Com o novo registro, o México se torna o sexto país a enfrentar um terremoto de grande intensidade em um curto intervalo de tempo. Nos últimos dias, abalos também foram registrados no Afeganistão, Paquistão, Venezuela, Estados Unidos e Japão.
No último sábado (27), um forte terremoto atingiu a região montanhosa de Hindu Kush, no Afeganistão, sendo sentido em diversas cidades do vizinho Paquistão. De acordo com o Centro Sismológico Euro-Mediterrâneo (EMSC), o tremor ocorreu a cerca de 100 quilômetros de profundidade. Até a divulgação das informações, não havia confirmação de mortos ou feridos, embora equipes locais continuassem avaliando possíveis danos.
Na província paquistanesa de Khyber Pakhtunkhwa, especialmente no distrito de Swat, moradores relataram momentos de medo. Testemunhas afirmaram que o tremor durou vários segundos, levando famílias inteiras a deixarem suas casas. No mesmo dia, o EMSC também registrou outro terremoto de magnitude 5,4 em território paquistanês.
A sequência de eventos sísmicos começou dias antes. Na quarta-feira (24), um terremoto de magnitude 5,6 atingiu a Califórnia, nos Estados Unidos. Cerca de meia hora depois, dois fortes abalos devastaram regiões da Venezuela, seguidos, ainda na mesma noite, por um terremoto de magnitude 6,9 no Japão.

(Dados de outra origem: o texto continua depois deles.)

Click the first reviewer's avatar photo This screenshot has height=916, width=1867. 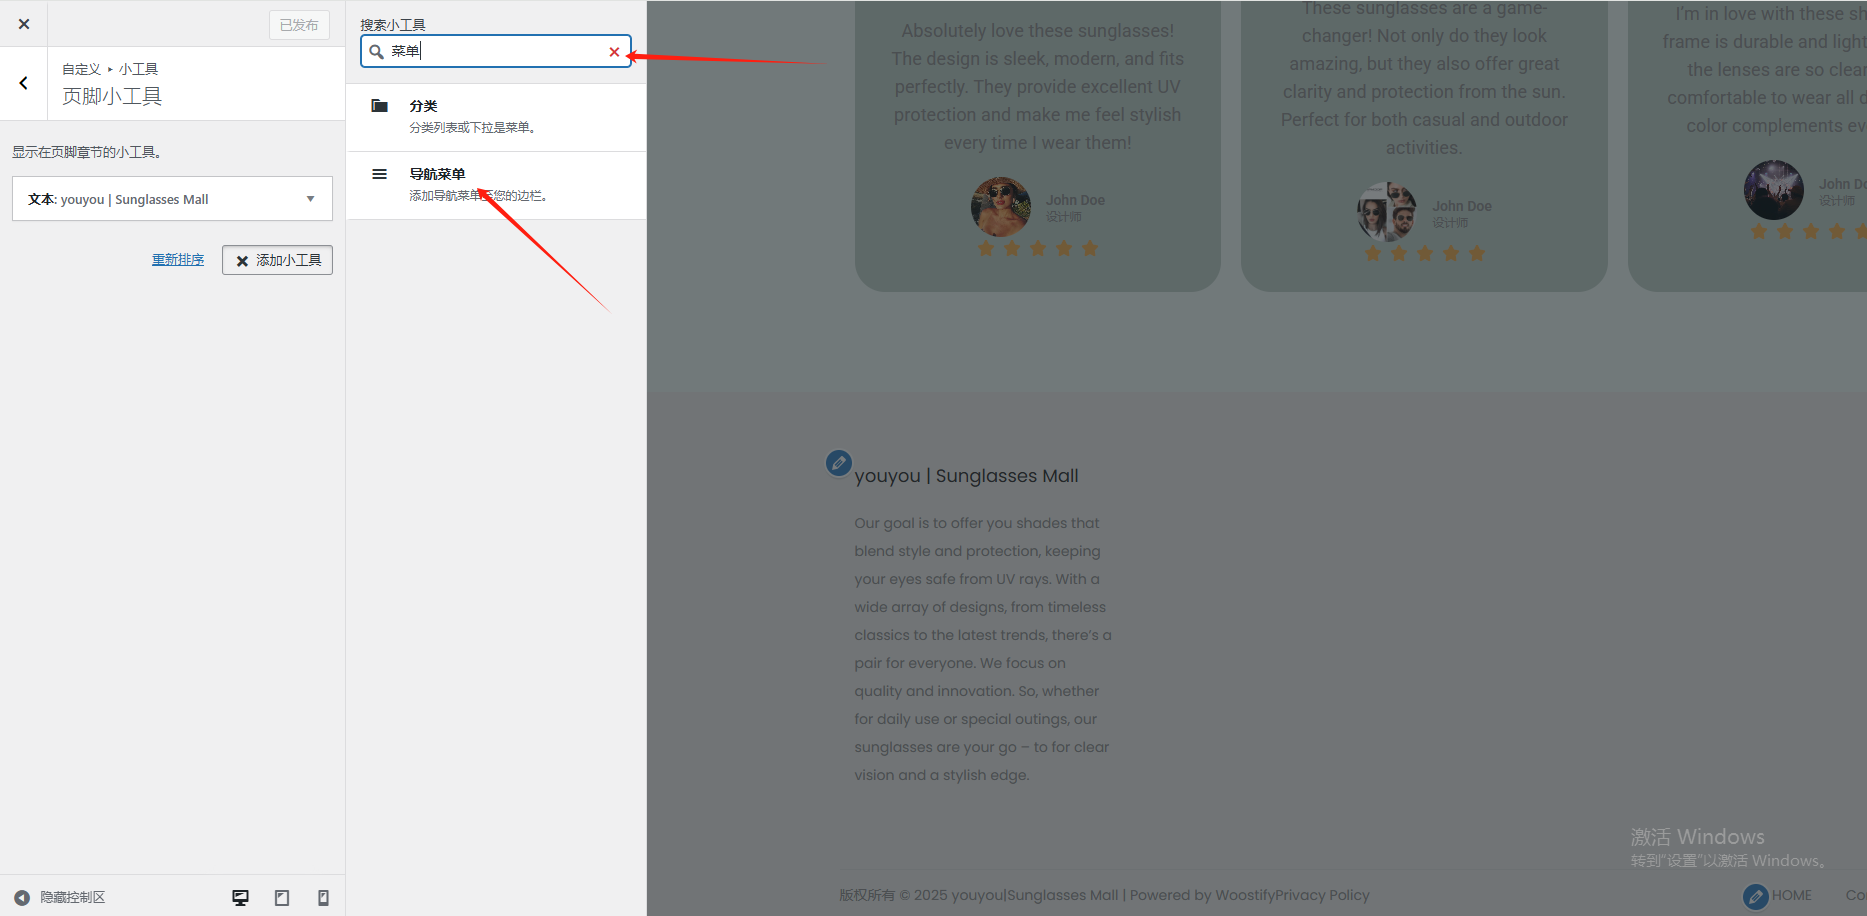tap(1000, 207)
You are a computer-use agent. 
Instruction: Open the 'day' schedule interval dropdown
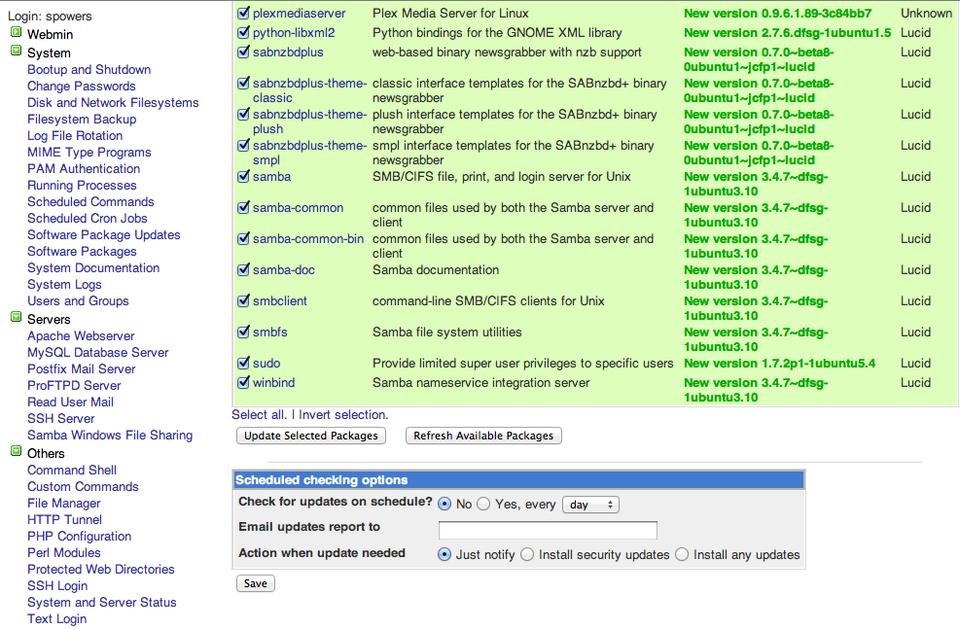click(591, 505)
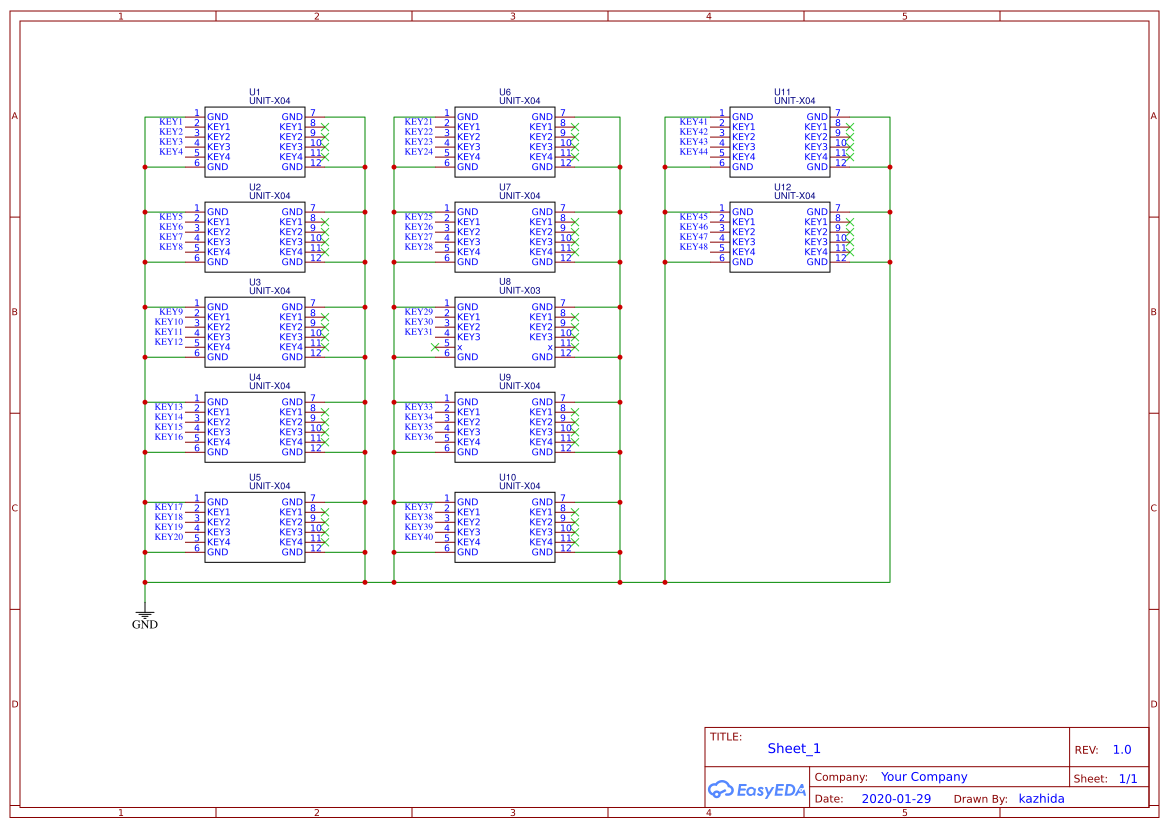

Embora a proximidade temporal tenha chamado atenção nas redes sociais, especialistas ressaltam que terremotos ocorridos em diferentes continentes não possuem, necessariamente, relação entre si.
Entre todos os episódios recentes, a situação mais grave continua sendo a da Venezuela. Os terremotos de magnitudes 7,2 e 7,5 provocaram destruição em áreas localizadas a cerca de 160 quilômetros de Caracas, causando centenas de mortes, milhares de feridos e deixando equipes de resgate mobilizadas em busca de sobreviventes. Mesmo após os principais abalos, o país ainda registrou novas réplicas, mantendo o estado de alerta das autoridades.